Test Scores Unreliable Means of Assessing School Quality

A review by the National Center for Fair and
Open Testing (FairTest) of the test score patterns of Massachusetts
schools recently singled out for special recognition on the basis
of gains in MCAS scores highlights a variety of ways in which test
score gains are an unreliable means of assessing school quality. 
A variety of factors can contribute to improvements in scores
without any appreciable improvement in student learning. 
MCAS gains may be a matter of luck, especially when fewer than
60 students are tested. Under these circumstances in particular,
gains are fragile; few schools sustain score increases over time.
Rises may also reflect changes in the population of students tested
more than particular school improvement strategies.  Overall
gains may also mask widening score gaps and students “stuck”
at the low-scoring levels.

Along with other national testing experts,
FairTest advises policy makers and educational practitioners that
using standardized test scores alone as the basis for describing
school performance or improvement is both unreliable and unfair. 
Research and experience underscore that tests score gains provide
an inadequate and sometimes misleading picture of school “improvement.” 

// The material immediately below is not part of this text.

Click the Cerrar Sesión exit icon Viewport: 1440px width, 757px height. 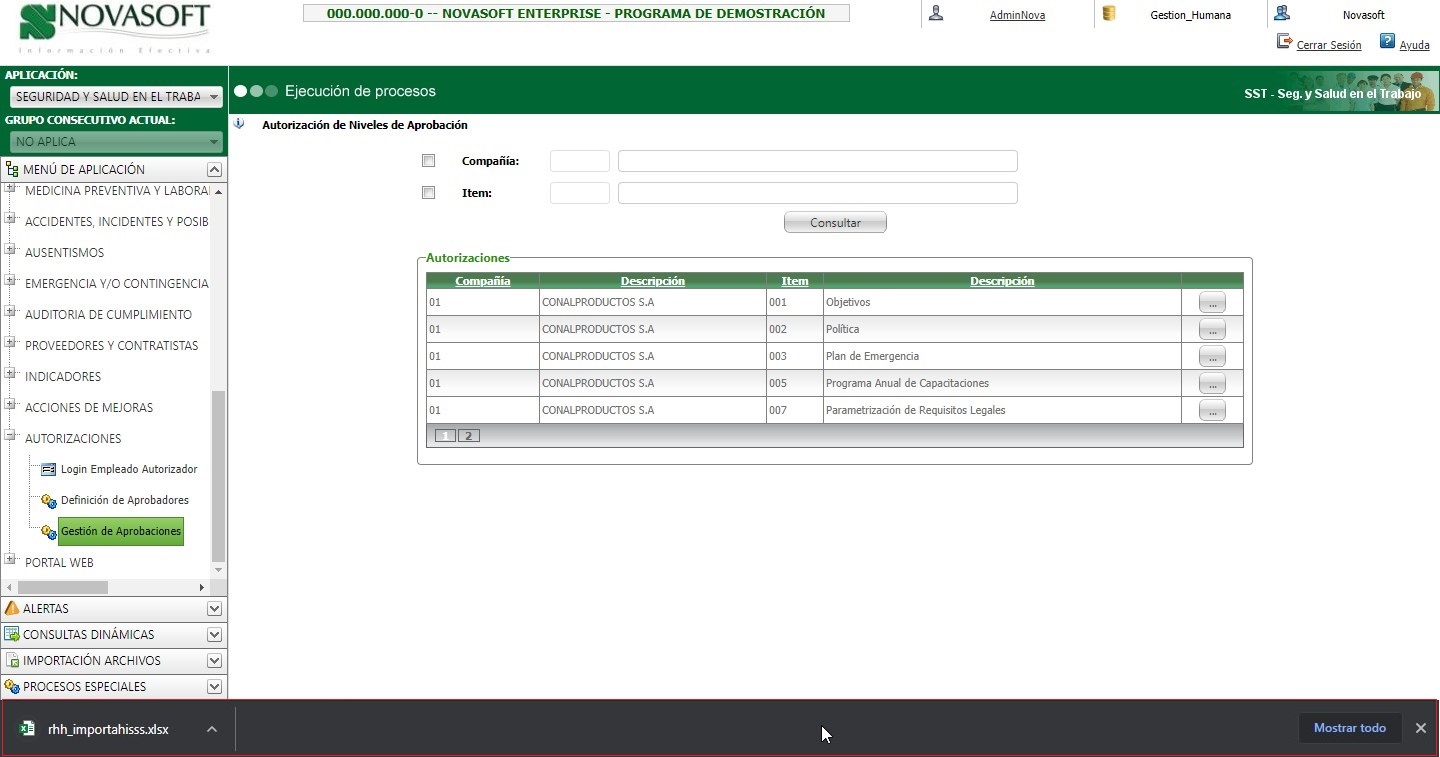point(1284,42)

Nevertheless, such misuse of standardized
test scores has become a hallmark of education policy in
Massachusetts.  This week, the business-supported and pro-MCAS
group, MassInsight, names ten schools and districts selected as
Vanguard schools for others to emulate.    The State
Education Department last year released a school performance rating
report, assigning all schools across the state a rating based
on the average of 1999 and 2000 MCAS results compared to 1998

The MassInsight and DOE school recognition
procedures follow the lead of William Edgerly, chairman emeritus
of State Street Corporation, who annually identifies schools whose
principals receive awards of $10,000 based on MCAS score gains. 
Edgerly awards are based on largely meaningless single-year score
gains. FairTest research shows that two-year averages are likewise
inadequate for determining rewards and sanctions. 

FairTest’s review highlights the following:

• In many award-winning schools, the
numbers of students tested are so small that MCAS score gains
and claims for “most improved” status are misleading,
having more to do with “luck” than with authentic improvement.

• MCAS score gains in recognized schools
are not necessarily sustained over time.

• Students “lost” from the
testing pool may create the appearance of improved schools when
in fact what has changed is the composition of students tested.  

• Overall score gains may mask wider
achievement gaps between high-scoring and low-scoring students,
with percentages of students scoring in the lower ranges stuck
or increasing.

Small numbers of students tested
mean MCAS score gains in award-
winning schools may represent little more than good luck.

A recent report delivered to the Brookings
Institute clearly warns of the danger of misidentifiying “good”
and “bad” schools on the basis of short-term test-score
gains (Lynn Olson,  “Study Questions Reliability of
Single-Year Test Score Gains,” Education Week, 23 May 2001:
9).   Commenting on the report’s implication for
school accountability and recognition programs, David Grissmer
of RAND Corporation notes, “The question is, are we picking
out lucky schools or good schools, and unlucky schools or bad
schools? The answer is, we’re picking out lucky and unlucky
schools” (Olson, p. 9).   In small schools, the
presence of even a few students who score especially high or low
can skew average scores dramatically from one year to the next.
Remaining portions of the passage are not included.